I am wondering whether this gap stems from the fact that arXiv only started assigning DOIs after 2022. Although OpenAlex contains more than 1.2 million pre-2022 arXiv records, the missing items appear to be concentrated between 2007 and 2021.

As scientometric research increasingly focuses on preprints, comprehensive coverage is becoming more important—especially because OpenAlex is one of the few bibliographic databases that index citations to both preprints and their subsequent journal publications separately. This functionality is crucial for investigating many aspects of preprint scholarship.

I am happy to share the list of missing arXiv entries if it would be useful. Please let me know if there is anything I can contribute.
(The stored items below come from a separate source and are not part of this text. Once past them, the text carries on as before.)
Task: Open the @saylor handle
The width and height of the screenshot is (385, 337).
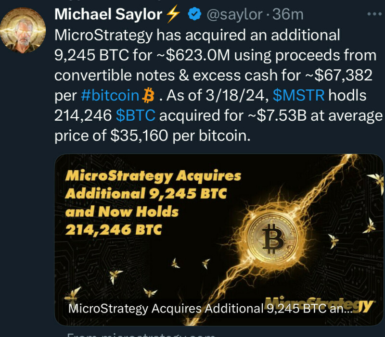Action: pos(235,15)
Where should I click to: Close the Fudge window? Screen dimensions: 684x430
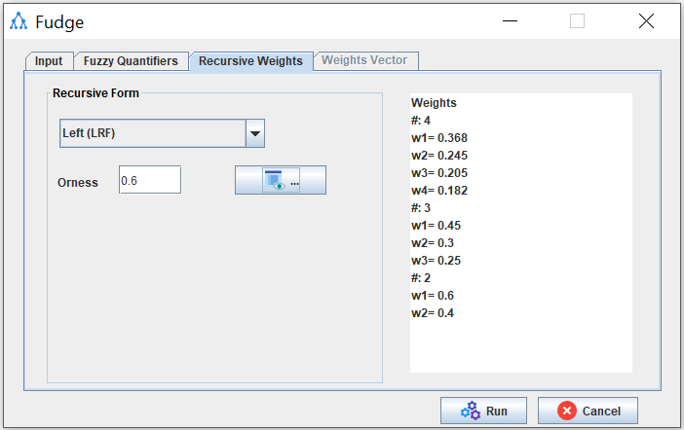(645, 21)
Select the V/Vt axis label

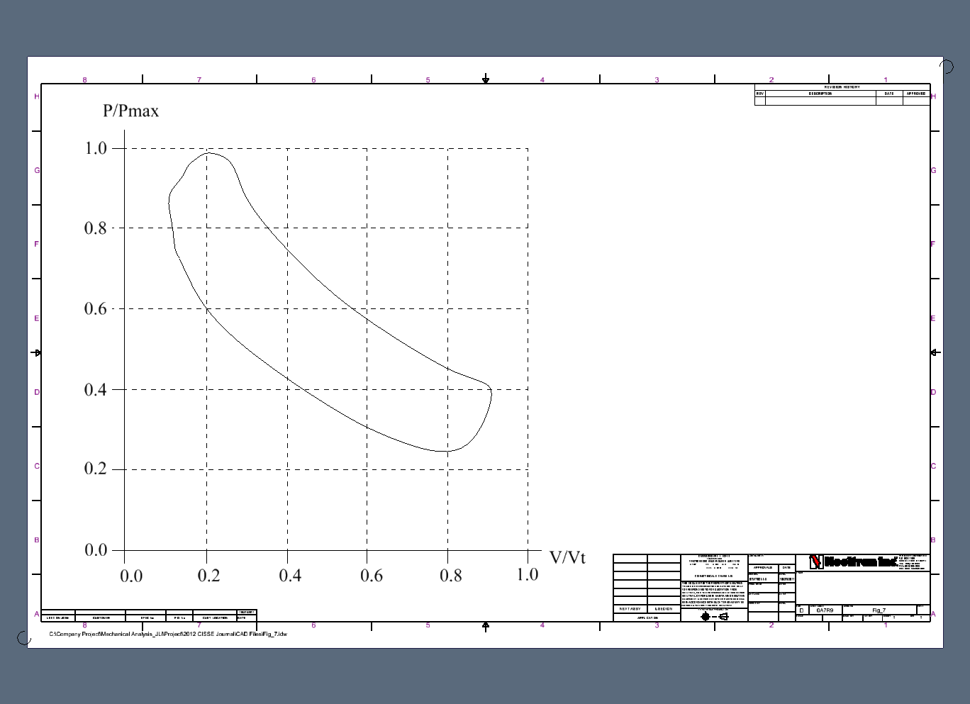(x=567, y=558)
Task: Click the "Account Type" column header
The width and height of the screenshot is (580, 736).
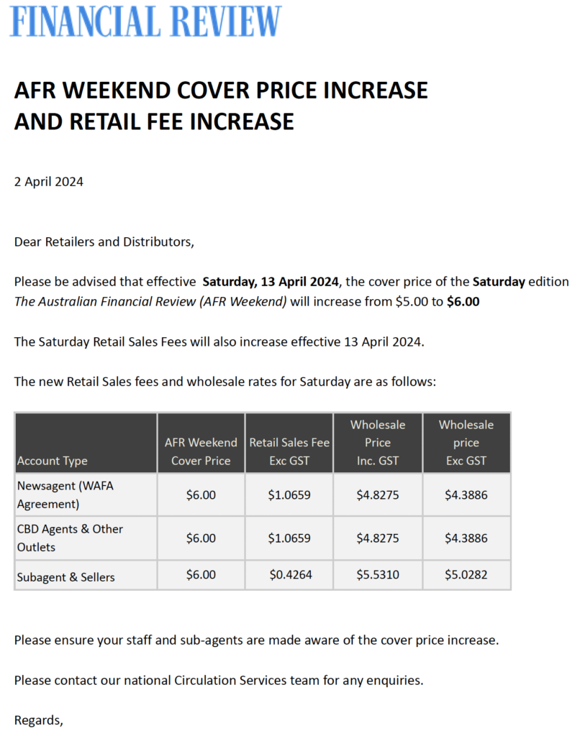Action: tap(52, 461)
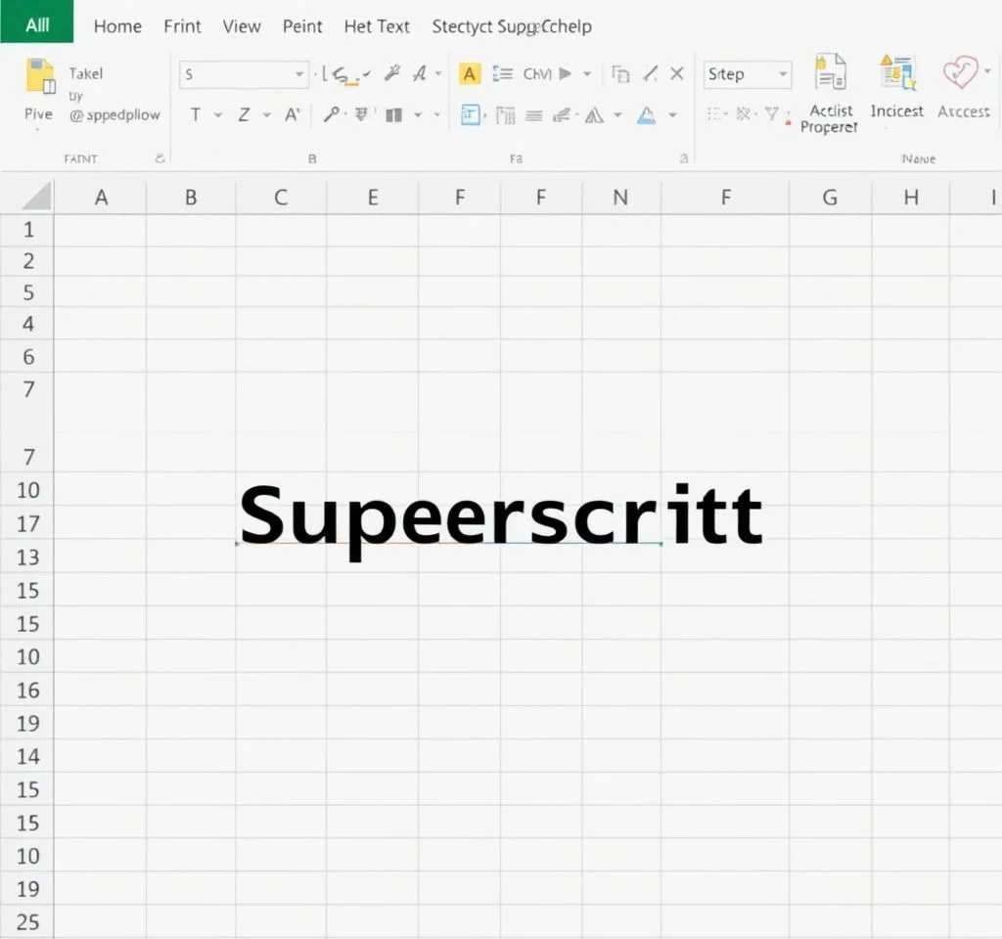Click the @sppedpllow button
Viewport: 1002px width, 939px height.
[x=114, y=115]
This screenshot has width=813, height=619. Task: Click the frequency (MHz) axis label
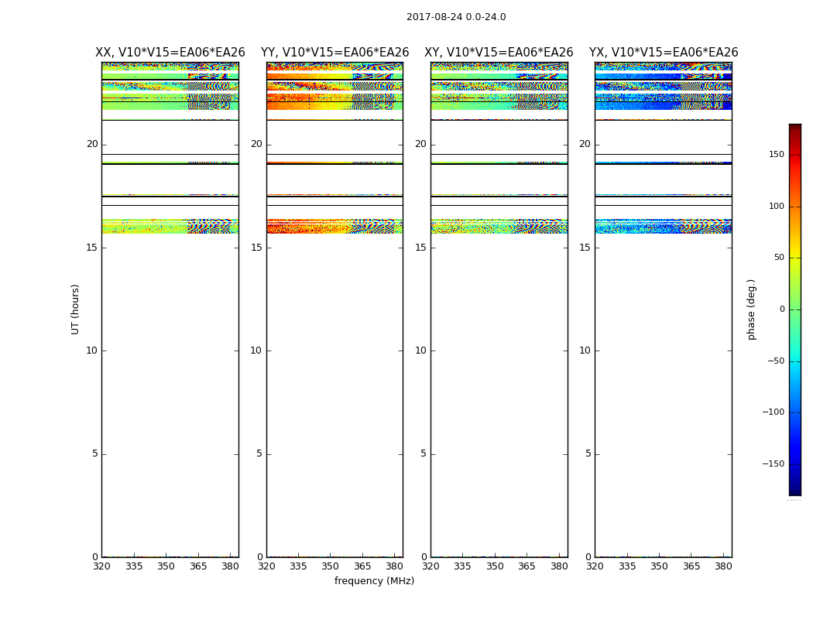[374, 581]
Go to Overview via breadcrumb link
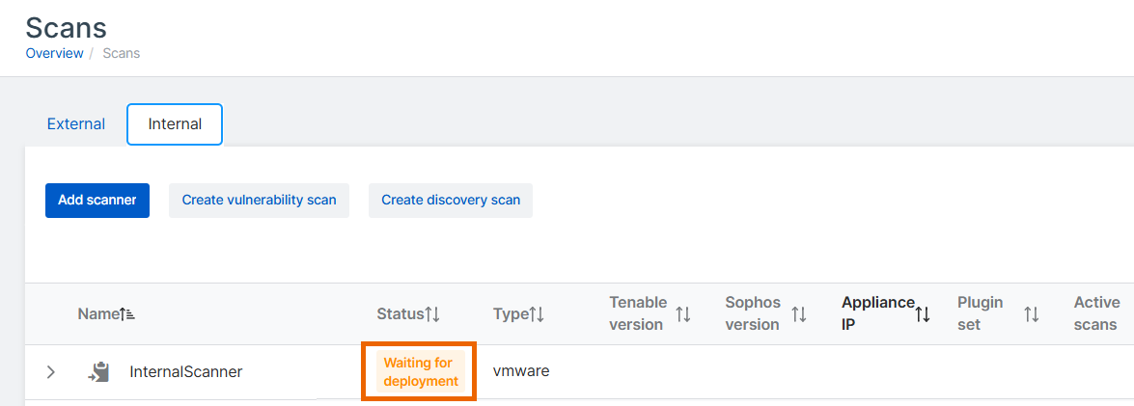1134x406 pixels. coord(54,53)
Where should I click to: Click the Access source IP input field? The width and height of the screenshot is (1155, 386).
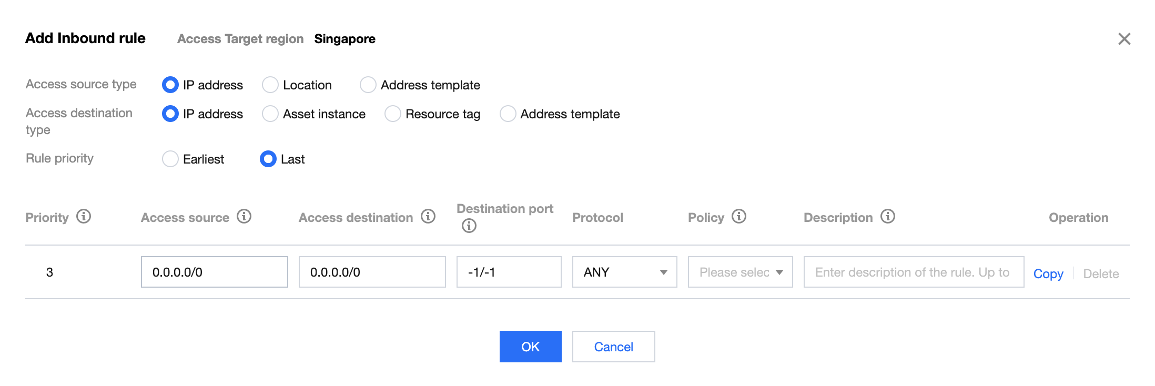click(214, 272)
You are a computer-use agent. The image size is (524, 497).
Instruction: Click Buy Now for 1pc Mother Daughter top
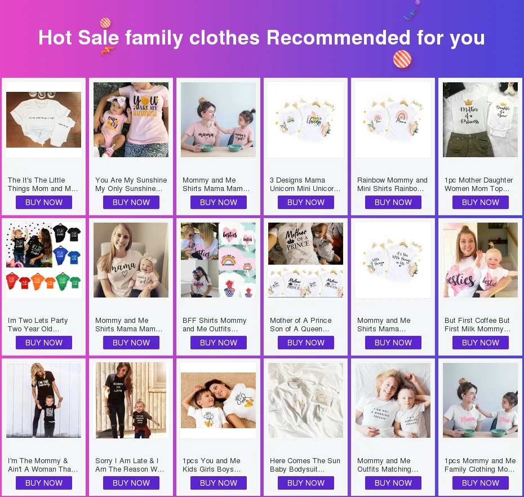[481, 202]
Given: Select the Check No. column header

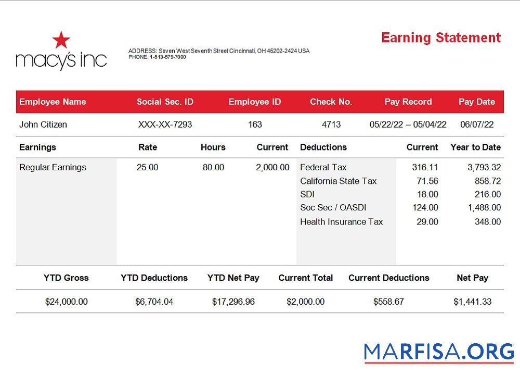Looking at the screenshot, I should coord(331,102).
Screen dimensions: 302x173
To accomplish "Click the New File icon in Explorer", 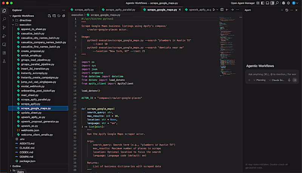I will coord(49,15).
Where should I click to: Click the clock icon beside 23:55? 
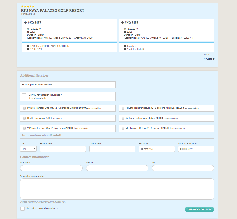[x=125, y=32]
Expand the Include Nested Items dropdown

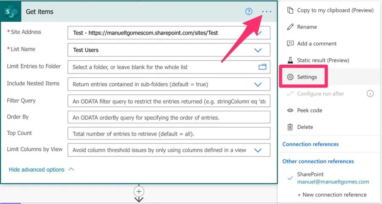[258, 84]
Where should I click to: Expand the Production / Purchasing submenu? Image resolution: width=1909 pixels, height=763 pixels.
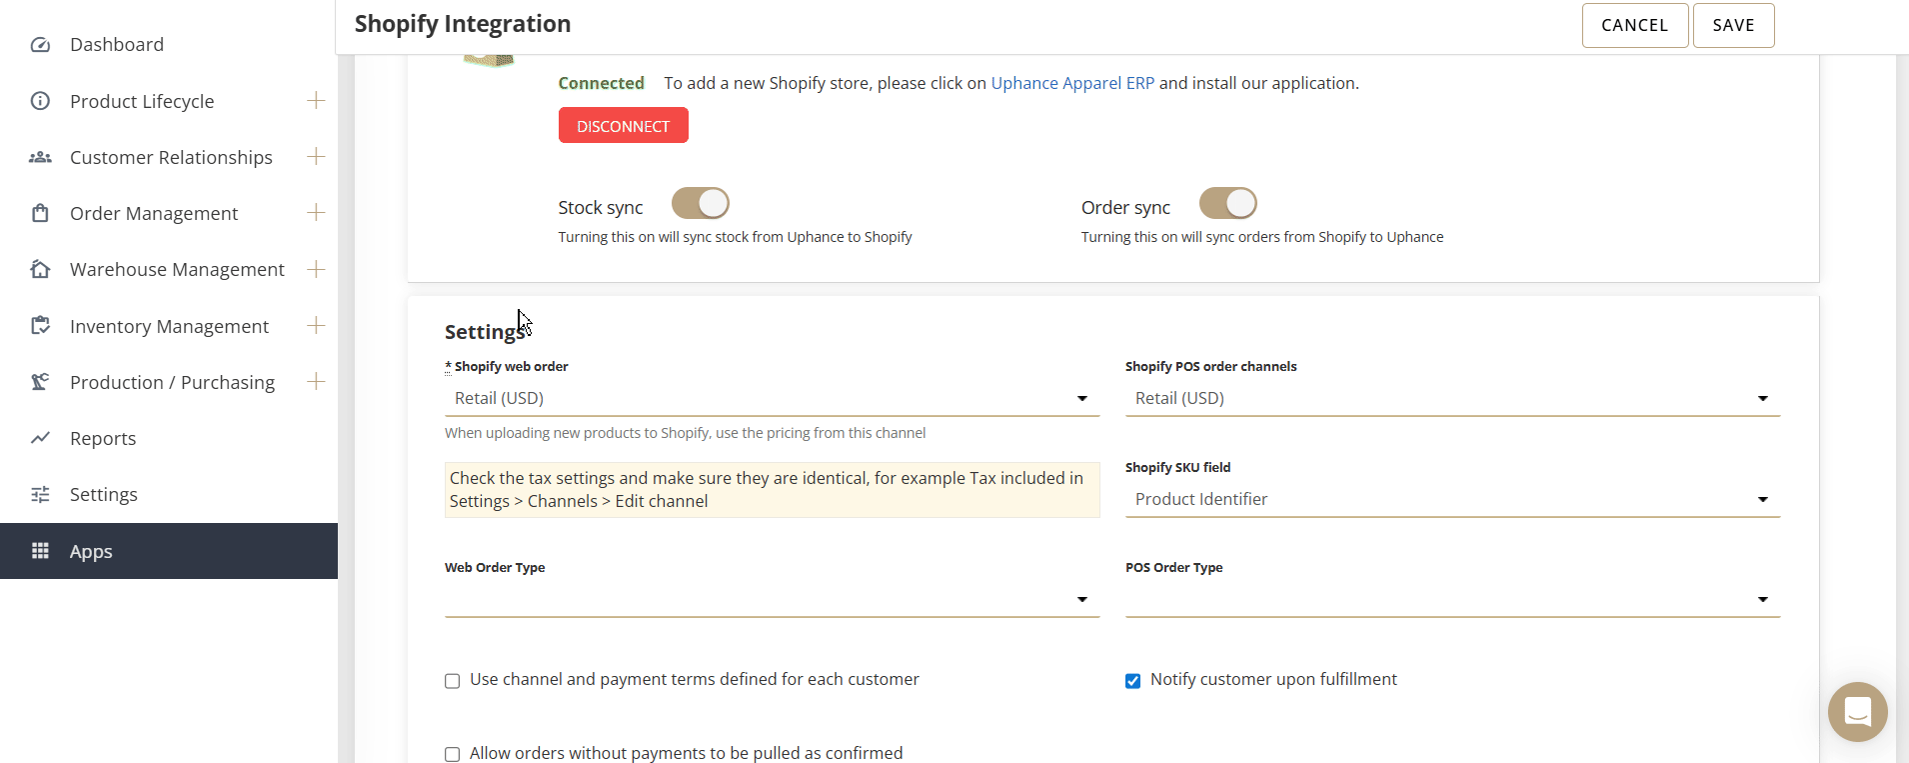pos(316,382)

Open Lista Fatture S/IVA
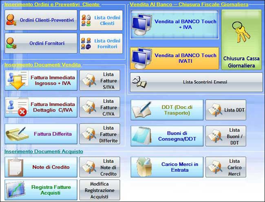(100, 81)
Thank you for your work maintaining and improving OpenAlex.

Best regards,

Chiaki

Chiaki Miura

unread,
Dec 18, 2025, 8:58:00 PM12/18/25
to OpenAlex Community
Hi,

Unfortunately the problem seems to sustain in Walden.
I'm afraid the thread is buried under numerous other important posts.

Thanks in advance.

2025年11月26日水曜日 16:46:31 UTC+9 Chiaki Miura:

Adam Buttrick

unread,
Dec 18, 2025, 11:52:21 PM12/18/25
to Chiaki Miura, OpenAlex Community
Hi Chiaki,

Do you have any examples of the arXiv IDs that are missing? I'm working on a project to improve the completeness of arXiv metadata, fleshing it out with things like authors' affiliations and their ROR ID assignments. To do so, we've been using their representation in DataCite, as well as the metadata and PDF files from arXiv's Kaggle dataset. Using the latter as a starting point (just re-downloaded and did a rough check), I see 2,908,095 individual works that have a total of 4,638,308 versions. The gap between these two seems roughly congruent with your summary totals.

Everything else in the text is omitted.